The story line, if you can find it, seems to go like this: Beautiful young convent-raised Vanessa (Olivia Pascal) learns her last living relative has died and bequeathed to her a lucrative chain of bordellos in Hong Kong, as well as a sizable piece of land. She heads East and immediately befriends a group of wealthy and idle Europeans, including a young but savvy bisexual, Jackie (Uschi Zech), Jackie's promiscuous sister and the sister's elegant but sinister husband, Major Cooper. The latter is played by the respected Anton Diffring, a German star of such substantial works as "The Blue Max" and Truffaut's "Fahrenheit 451"; he must have had to count to zehn many times here to keep his cool.
There's also a handsome blond guy, Adrian (Gunter Clemens), who runs a vineyard on the land Vanessa stands to take over, and is ready to fight her (and practically rape her) for it. That is, until, within about 5 minutes of screen time, he falls in love with her. Then there's a weirdo prince (played by a huge-eyed look-alike for the late American actor Edward Albert) who brags, "At a distance, I can copulate with a woman without anyone even noticing." Okay, but where's the fun in that?
But all plot is secondary to the nudity and sex. The tall, lovely 20-year-old Pascal, while no actress, knows how to be naked, as do many of the other actresses and extras (the men remain coyly unexposed). And "Vanessa" has something else that really tells you we're in the '70s: pubic hair.
A mildly troubling, politically correct note: While the film is set and shot in Hong Kong, no Asians, except for some dialogue-less extras, appear. And the few Asian characters with lines are played, with little attempt at makeup, by Europeans. Perhaps the German crew's having to deal with non-German-speaking actors would have caused the unforgivable: a production slowdown.
"Vanessa" is another fine DVD from erotica excavators Severin Films. The movie, shot in Playboy pastels of the 1970s, has been nicely restored and is presented in 1.78:1 widescreen.

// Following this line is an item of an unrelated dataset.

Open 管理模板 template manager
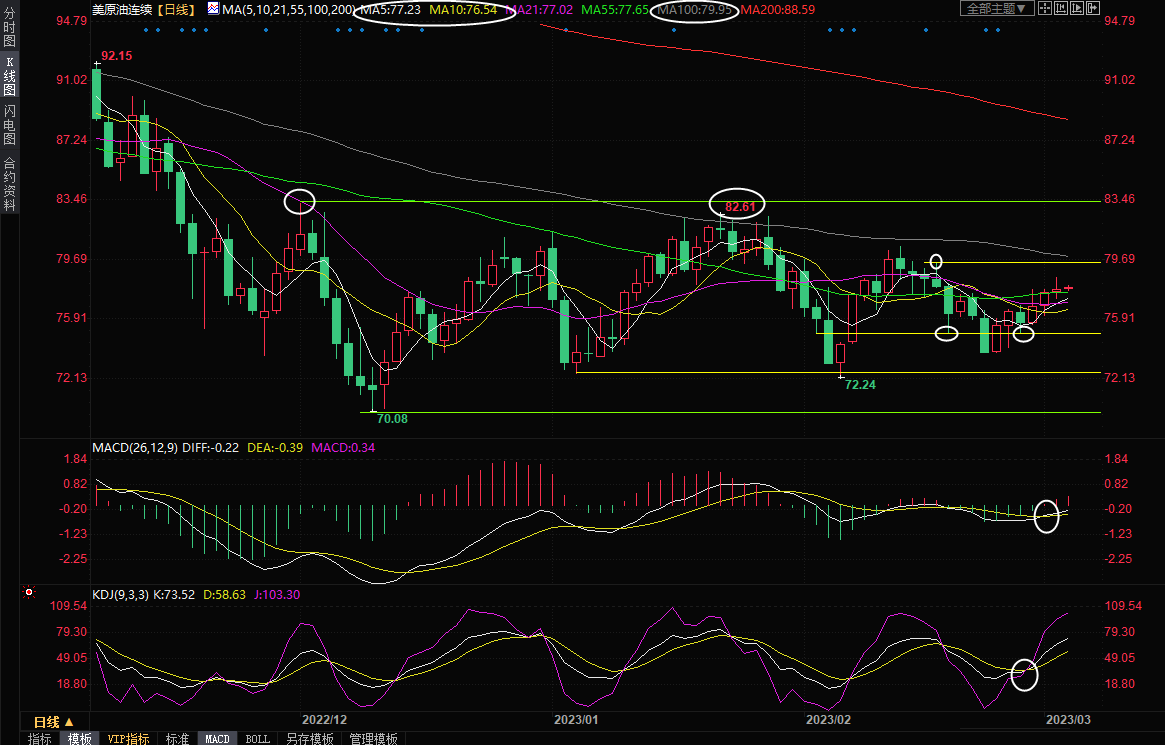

The sudden cutaways from scenes that don't seem finished is not the fault of the print: that's the way the film was edited.
The sound is Dolby Digital mono, but no amount of techno-futzing around can overcome the awfulness of dubbed dialogue; removing the original German speech also meant removing the natural ambient sound, which leaves us with that annoying hollowness.
The disc's extras are worthwhile. There's an original English-language trailer that makes the film actually look good, and gives away a good deal of the nudity. A half-hour-long 2007 joint interview with director Hubert Frank and cinematographer Franz X. Lederle is more interesting than anything in the movie itself would lead you to expect. And a 15-minute behind-the-scenes featurette offers soundless raw footage of scenes being shot (apparently, decades before DVD extras would become de rigueur, someone thought it would be a good idea to film the cameramen filming the movie). The footage is chiefly of the nude scenes and provides some closeups you won't see in the finished film.
The main menu features a still shot of starlet Olivia Pascal, as well as some quadrants with live-action nudity. The 15 chapter selection screens have still shots to help you locate favorite frolicsome moments.
Hardly a good movie, 1977's "Vanessa" is nevertheless watchable both as an artifact of post-"Emmanuelle" erotica and for the copious skin on display. Olivia Pascal, a Jessica Biel-ish beauty, says little but gets her message across just fine. The extras are solid and this disc would rank as "recommended" if only the film made a bit more sense.